## Instruções
Responda a estas perguntas com base no texto sobre a dispensa para amamentação:
1. Em que jornal foi publicada a entrevista em que a ministra fez as declarações?
2. Segundo o texto, a quem é entregue a declaração que justifica a ausência de duas horas ao trabalho?
3. A quem disse André Ventura ter transmitido que está preparado para participar numa "proposta conjunta"?

====== Texto extraído ======

A semana continua a ser marcada pelas declarações da Ministra do Trabalho, Solidariedade e Segurança Social, Maria do Rosário Palma Ramalho, que disse ter "conhecimento de muitas práticas" abusivas no que diz respeito à dispensa para a amamentação. A polémica instalou-se, com políticos e associações a criticarem a posição tomada pela ministra, que disse mesmo que "as crianças parece que continuam a ser amamentadas para dar à trabalhadora um horário reduzido, que é duas horas por dia que o empregador paga, até andarem na escola primária."
Após as declarações, feitas numa entrevista ao Jornal de Notícias, o Notícias ao Minuto questionou a tutela acerca dos números em causa, tendo fonte oficial deste ministério explicado: "Sobre os pedidos de dados, importa esclarecer que a dispensa é concedida e suportada diretamente pelas entidades empregadoras."
Significa isto que o Governo não sabe, neste momento, quantas mães estão com horário reduzido por causa desta dispensa prevista na lei. A declaração em acusa é entregue à empresa, servindo para justificar a ausência de duas horas ao trabalho. A declaração não é comunicada a qualquer outra entidade.
Entre as críticas iniciais e os quatro dias que já passaram desde que a posição foi tomada pelo Governo, há agora pedidos de dados por parte de políticos, possibilidade de existirem "propostas conjuntas" e também denúncias de situações "extremas" em que trabalhadoras ficaram impedidas de usar licenças.
Partidos querem números, "proposta conjunta" (e afastam "lições")
Na tarde de quarta-feira, o presidente do Chega, André Ventura, deu uma conferência de imprensa na qual explicou que já transmitiu ao secretário-geral do Partido Social Democrata, Hugo Soares, que está preparado para participar numa "proposta conjunta" para que as alterações à legislação laboral possam ser aprovadas "sem qualquer necessidade do PS" no arranque dos trabalhos parlamentares.
Ventura avisou, contudo, que estabeleceria 'linhas vermelhas' sobre o luto gestacional, amamentação e contratos de curta duração.
O também líder da oposição sublinhou que "não pode aceitar, e o Governo deve voltar atrás, na redução da licença de amamentação", que considerou ser "um erro sobre as mães portuguesas e um erro num país que está a viver um inverno demográfico."

====== Registos de dados ======

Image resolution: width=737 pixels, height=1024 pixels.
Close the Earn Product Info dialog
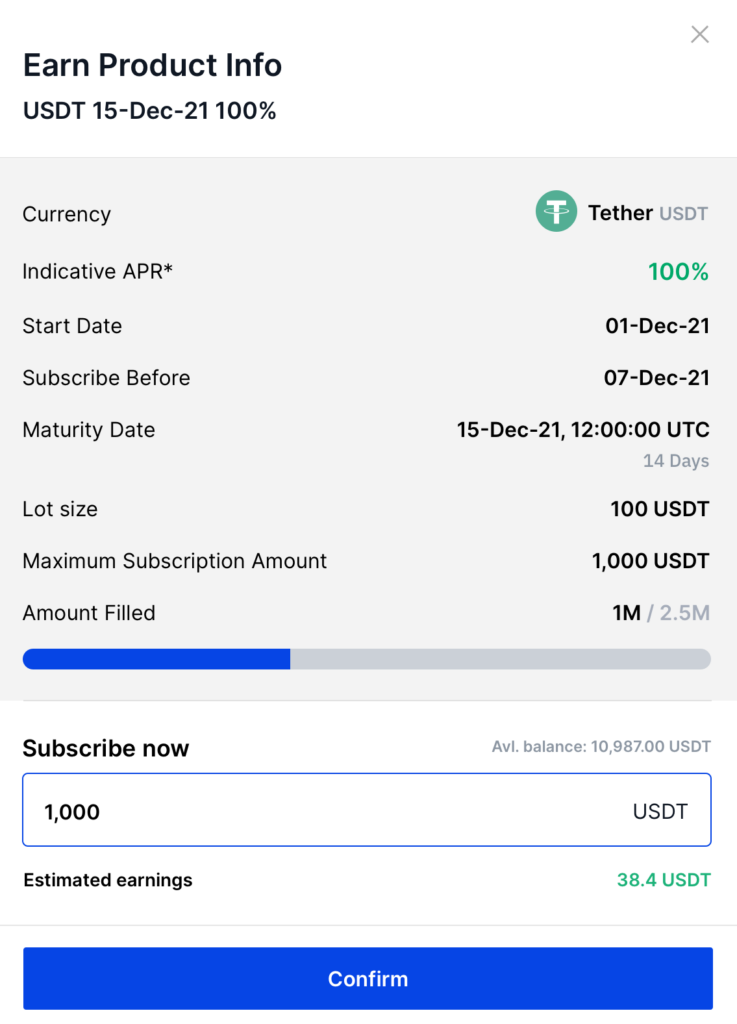(x=700, y=34)
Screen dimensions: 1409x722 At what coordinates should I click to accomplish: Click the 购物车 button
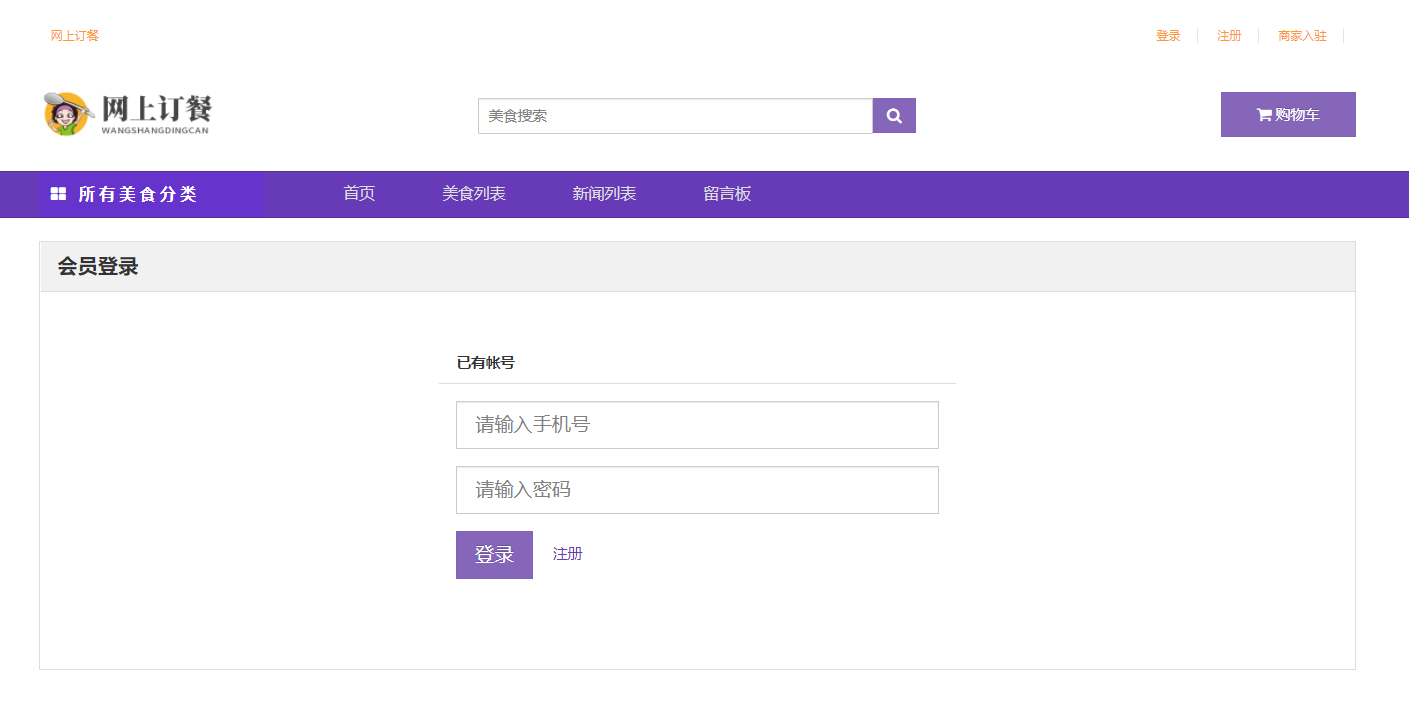[1288, 114]
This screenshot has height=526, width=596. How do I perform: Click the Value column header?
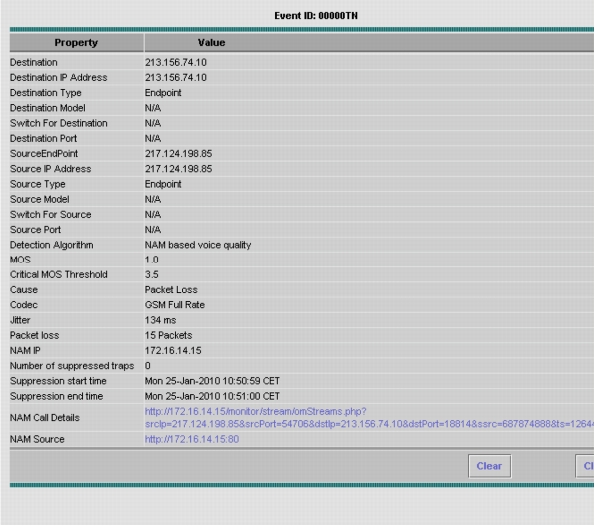tap(211, 43)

======

## Resposta ao exercício
1. No Jornal de Notícias.
2. À empresa.
3. A Hugo Soares, secretário-geral do Partido Social Democrata.